Answer these questions about the forum thread:
(a) In the first post, what is the highest summer temperature the writer says it reached where they lived?
(b) In messy mama's post, what method for reheating food does someone suggest?
(c) In anathea's post, which appliance is recommended above all for a microwave-free kitchen?

- Document -
━━━

Like I side, I was only speaking from my experience. I didn't find my friends in the Yukon living differently from the way we lived in the Kenai Peninsula, and so that was my main Canadian experience. Yes, it gets to 85 degees in Fairbanks, but it never got above 65 in the summer where I lived. Obviously, different areas in any country will have variances. Hmmm....do I have to say it again? I was speaking from my experience...I can only speak to that with which I am familiar.

Explaining and communicating are ever so much more effective than blaming. I had no idea it gets to 100 degrees in Canada. Maybe someone could have told me instead of feeling justified to be angry and then blame. That probably feels pretty icky and I'm sorry you let yourself feel that way.

Most people don't know how rich the low desert is with plant and animal life. It's something to learn, but if someone mistakenly thought I was living in the Sahara, I surely wouldn't jump down their throat. It would be an honest mistake. And I don't live to make people feel badly about themselves. At least not today!









NannaJewel, it's a loss you say you won't come back to the topic because it sounds like you have so many good things to teach me about places I haven't seen yet. I guess if you'd rather stew than teach, that's your choice. I'm sad for your choice.


----------



## messy mama (Jan 14, 2005)

Quote:


Originally Posted by *NannaJewel*
I am so sick and tired of a few uneducated & ignorant people thinking we are different from Americans. We live the same lifestyle as Americans.

So Canadians are just like Americans? There's no difference? I'm pretty sure alot of Canadians would be offended by _that_.









You live the same lifestyle as which Americans exactly? Not all Americans live the exact same lifestyle. People can be different. Anywhere.

Anyway, someone (sohj, I think) suggested in a thread recently, to reheat food in a double boiler. I haven't tried it yet but it seems like a good idea. Because of the indirect heat, it would probably be less drying.


----------



## anathea (Feb 15, 2006)

to the OP: Get an electric rice cooker/steamer! I spent several happy years using just my steamer to warm up leftovers, etc - it's really pretty quick and easy to pop just about anything into that steamer basket. It is definately the one appliance I would recommend for a microwave-free kitchen. A toaster oven is rewarding too, it's worth having both, but I just







my steamer!


----------



## Yooper (Jun 6, 2003)

━━━

- Data extract -

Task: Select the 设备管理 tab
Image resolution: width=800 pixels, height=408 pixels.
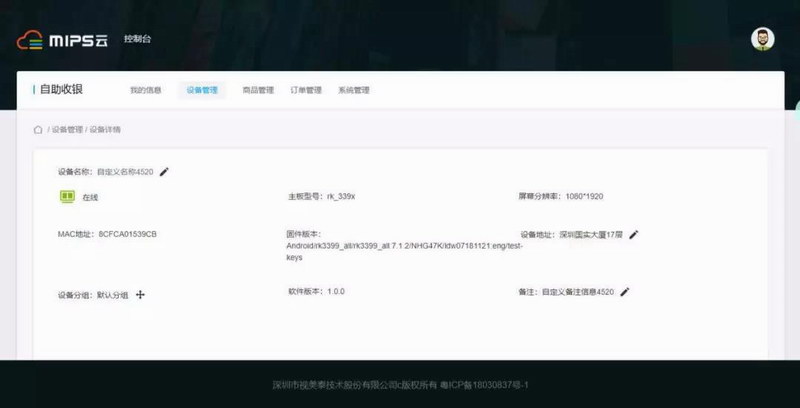Action: pos(202,90)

━━━

- Worked answer -
(a) 65 degrees.
(b) Reheating food in a double boiler.
(c) An electric rice cooker/steamer.